## [Recorded information]

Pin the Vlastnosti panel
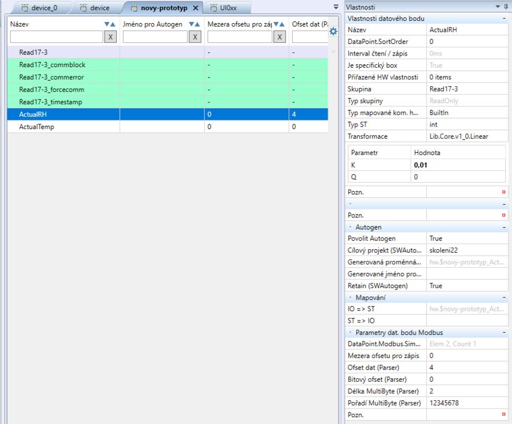512x424 pixels. point(507,6)
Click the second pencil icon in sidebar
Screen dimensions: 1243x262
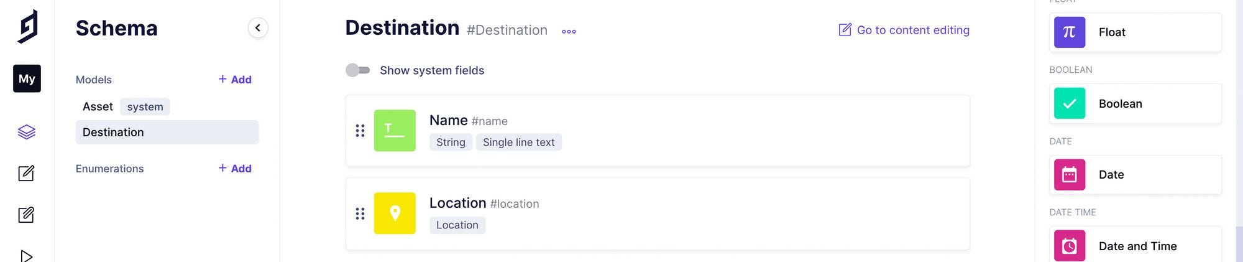[27, 215]
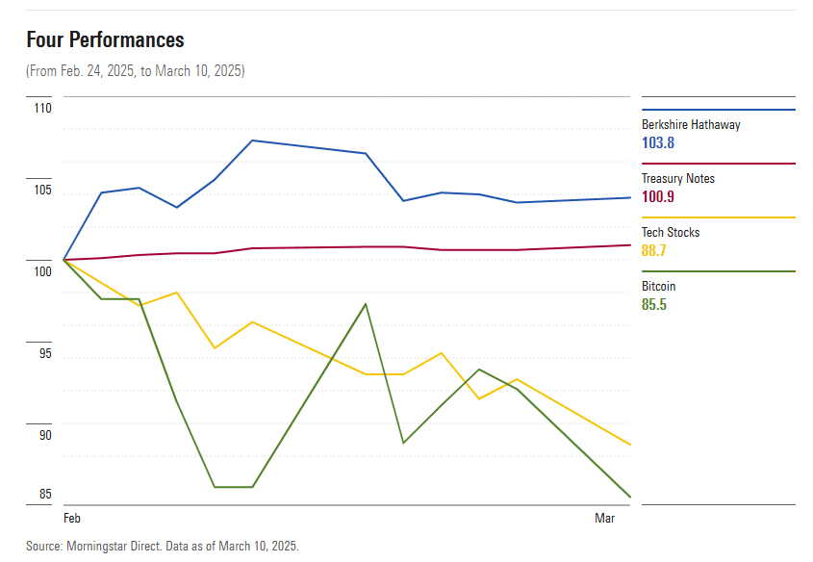
Task: Click the point where all lines start at 100
Action: pos(64,260)
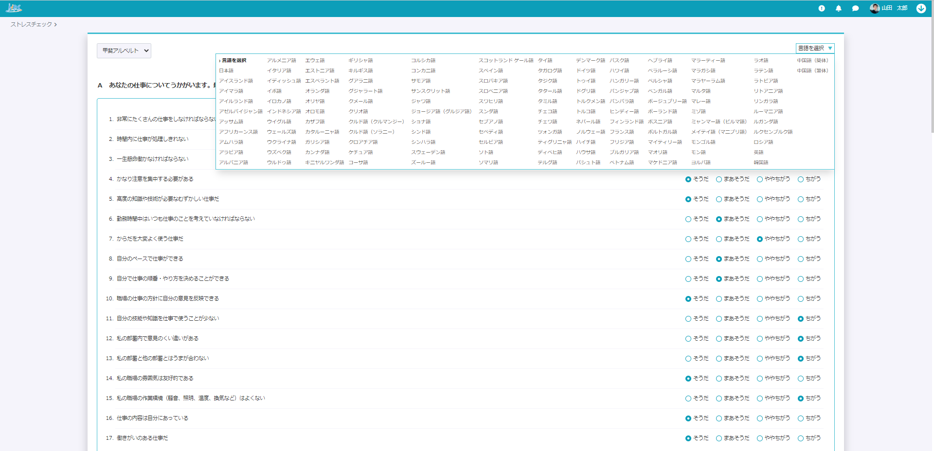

## [Brief]
Begin at the line containing "Click the second pencil icon in sidebar" and copy every line through the end of the data above exactly, omitting the pictures.

## [Exercise solution]
Click the second pencil icon in sidebar
Screen dimensions: 1243x262
[27, 215]
Task: Click the point where all lines start at 100
Action: pos(64,260)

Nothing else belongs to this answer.